Soziales Starkbier

Eichstätt (intv) Das Bockbier fließt wieder in Eichstätt. Mit sechs Schlägen sticht Oberbürgermeister Andreas Steppberger das erste Hofmühl-Starkbier an. Mit dem „kleinen Nockherberg“ samt Politiker-Derblecken füllt Initiator und Stadtrat Adalbert Lina an beiden Tagen das Alte Stadttheater bis auf den letzten Platz. „Wir waren seit Wochen ausgebucht“, freut er sich. Klar, denn das will kein Domstädter verpassen, wenn den Politikern, allen voran dem Stadtrat, ordentlich die Leviten gelesen werden. Der erkrankte Stadttürmer Julius Beck lässt seine Rede von Thomas Weidenhiller scharfsinnig und scharfzüngig vortragen. Manch einem bleibt da schon das Lachen im Hals stecken. Eins obendrauf setzt der Pietenfelder Theaterverein mit einem Einakter. Bei einer Runde Schafkopf kommentierten Renate und Dieter Niefnecker, Sabine Kulzer, Markus Dirmeier, Tom Bittl und Josef Rudingsdorfer die jüngste Eichstätter Stadtgeschichte. Den fulminanten Abschluss bildete die Combo „D’Gopperer 4“ um Sepp Breitenhuber, Bernhard Gruber, Norbert Pfahler, Konrad Wagner. Finanzskandal, Pinke Frauenparkplatzschilder oder die vorübergehende Schließung des Juramuseums, in Eichstätt gab es viel aufzuarbeiten.

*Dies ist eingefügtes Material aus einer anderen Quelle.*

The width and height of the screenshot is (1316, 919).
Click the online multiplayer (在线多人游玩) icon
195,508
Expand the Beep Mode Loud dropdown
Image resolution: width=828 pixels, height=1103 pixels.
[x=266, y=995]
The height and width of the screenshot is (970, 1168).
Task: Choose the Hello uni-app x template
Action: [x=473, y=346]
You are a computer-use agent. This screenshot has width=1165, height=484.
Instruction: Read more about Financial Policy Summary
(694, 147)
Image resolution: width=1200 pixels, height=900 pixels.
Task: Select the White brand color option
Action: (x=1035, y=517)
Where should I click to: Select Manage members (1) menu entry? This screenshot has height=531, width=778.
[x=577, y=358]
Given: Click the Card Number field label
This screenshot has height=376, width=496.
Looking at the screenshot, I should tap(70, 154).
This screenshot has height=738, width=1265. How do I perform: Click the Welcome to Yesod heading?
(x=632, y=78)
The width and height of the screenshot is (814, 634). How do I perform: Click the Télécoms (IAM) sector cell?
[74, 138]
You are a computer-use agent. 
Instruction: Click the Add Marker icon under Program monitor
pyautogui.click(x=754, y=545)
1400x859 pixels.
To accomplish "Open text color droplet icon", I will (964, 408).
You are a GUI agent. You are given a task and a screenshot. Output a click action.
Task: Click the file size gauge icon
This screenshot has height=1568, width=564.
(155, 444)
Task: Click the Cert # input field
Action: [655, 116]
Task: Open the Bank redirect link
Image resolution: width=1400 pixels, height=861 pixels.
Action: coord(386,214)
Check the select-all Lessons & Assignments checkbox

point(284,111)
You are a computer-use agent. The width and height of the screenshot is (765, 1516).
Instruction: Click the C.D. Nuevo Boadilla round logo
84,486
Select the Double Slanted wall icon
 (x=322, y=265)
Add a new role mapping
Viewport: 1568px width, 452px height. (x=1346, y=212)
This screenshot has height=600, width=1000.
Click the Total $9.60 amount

An den beiden Abenden kommen gut 5.000 Euro zusammen. Im Rahmen der Benefizreihe „Eichstätt für Eichstätter“ fließt das Geld in Eichstätter Institutionen, wie beispielsweise die Musikschule, den Kinderschutzbund, in die Nachwuchsarbeit des VfB Eichstätt und der Schützengesellschaft Jura Alp in Pollenfeld.